* Fragmento del documento:
§

Ha habido una evolución reciente no tan distinta en otros países desarrollados. El economista marxista Guglielmo Carchedi muestra claramente que en el motor de la economía mundial, EEUU, ha habido una clara correlación entre el crecimiento de la composición orgánica del capital y la caída en la tasa de beneficios (véase el gráfico). También destaca que el crecimiento de la proporción de trabajo respecto a la maquinaria fue más rápido que el aumento de la tasa de explotación, haciendo inevitable la crisis.
Tasa de ganancias promedio (ARP)
y la composición orgánica del capital (C/V)
para los sectores productivos, 1948-2009
y la composición orgánica del capital (C/V)
para los sectores productivos, 1948-2009
Las tendencias identificadas también provocaron la forma del estallido: la crisis financiera-inmobiliaria. Ante una situación general de baja rentabilidad, los capitalistas centraron sus inversiones en los “valores en alza”: primero, en las acciones de las empresas “puntocom”; luego, en la vivienda; en este último caso haciendo disparar sus precios. El “efecto riqueza” resultante animó a un peligroso e insostenible endeudamiento familiar que también ha sido un factor en la crisis.
Cuando pinchó la burbuja del ladrillo, este sector dejó de impulsar lo que era una economía débil en sus fundamentos para empujarla atrás. Intoxicó masivamente las cajas, hecho que se escondió hasta hace poco y que los dos grandes partidos no arreglaron, en parte por sus enormes vínculos con su gestión.

§

* Datos almacenados:
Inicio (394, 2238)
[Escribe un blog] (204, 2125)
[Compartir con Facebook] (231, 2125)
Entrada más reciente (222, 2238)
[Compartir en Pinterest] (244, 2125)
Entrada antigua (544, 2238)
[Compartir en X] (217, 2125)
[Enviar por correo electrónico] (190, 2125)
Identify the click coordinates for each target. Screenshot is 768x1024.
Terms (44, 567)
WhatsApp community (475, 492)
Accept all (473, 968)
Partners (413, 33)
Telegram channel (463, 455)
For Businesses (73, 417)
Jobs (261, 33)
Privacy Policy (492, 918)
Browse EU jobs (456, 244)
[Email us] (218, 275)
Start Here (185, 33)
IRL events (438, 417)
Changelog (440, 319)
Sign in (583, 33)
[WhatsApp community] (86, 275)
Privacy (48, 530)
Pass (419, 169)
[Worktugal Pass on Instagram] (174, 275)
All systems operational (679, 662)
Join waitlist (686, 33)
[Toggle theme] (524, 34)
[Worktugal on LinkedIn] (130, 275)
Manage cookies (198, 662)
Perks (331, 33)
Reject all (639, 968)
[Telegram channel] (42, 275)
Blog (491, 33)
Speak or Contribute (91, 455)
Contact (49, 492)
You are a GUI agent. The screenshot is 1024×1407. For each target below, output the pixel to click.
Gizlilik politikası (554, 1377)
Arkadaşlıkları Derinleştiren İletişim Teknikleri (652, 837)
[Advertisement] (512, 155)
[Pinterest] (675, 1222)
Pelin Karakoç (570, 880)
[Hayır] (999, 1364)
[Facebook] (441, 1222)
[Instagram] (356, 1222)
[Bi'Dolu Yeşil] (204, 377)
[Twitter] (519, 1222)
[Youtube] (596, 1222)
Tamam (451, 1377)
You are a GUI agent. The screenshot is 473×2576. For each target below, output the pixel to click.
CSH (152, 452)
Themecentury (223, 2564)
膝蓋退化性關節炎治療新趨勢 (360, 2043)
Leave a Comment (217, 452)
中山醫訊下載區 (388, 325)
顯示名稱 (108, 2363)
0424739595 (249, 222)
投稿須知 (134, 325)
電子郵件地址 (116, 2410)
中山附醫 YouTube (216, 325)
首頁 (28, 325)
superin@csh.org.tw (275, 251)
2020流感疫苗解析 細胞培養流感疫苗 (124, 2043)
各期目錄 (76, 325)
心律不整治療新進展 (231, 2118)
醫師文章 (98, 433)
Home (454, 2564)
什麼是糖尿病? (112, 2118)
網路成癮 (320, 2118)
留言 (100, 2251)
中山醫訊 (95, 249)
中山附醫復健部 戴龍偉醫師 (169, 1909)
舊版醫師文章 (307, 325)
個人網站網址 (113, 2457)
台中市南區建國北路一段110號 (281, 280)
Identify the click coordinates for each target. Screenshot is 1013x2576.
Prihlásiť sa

§

* Requisitos del problema: ¿Qué expresiones aparecen entre comillas en el fragmento del documento? Enumérelas todas.

* Respuesta a la tarea:
- “valores en alza”
- “puntocom”
- “efecto riqueza”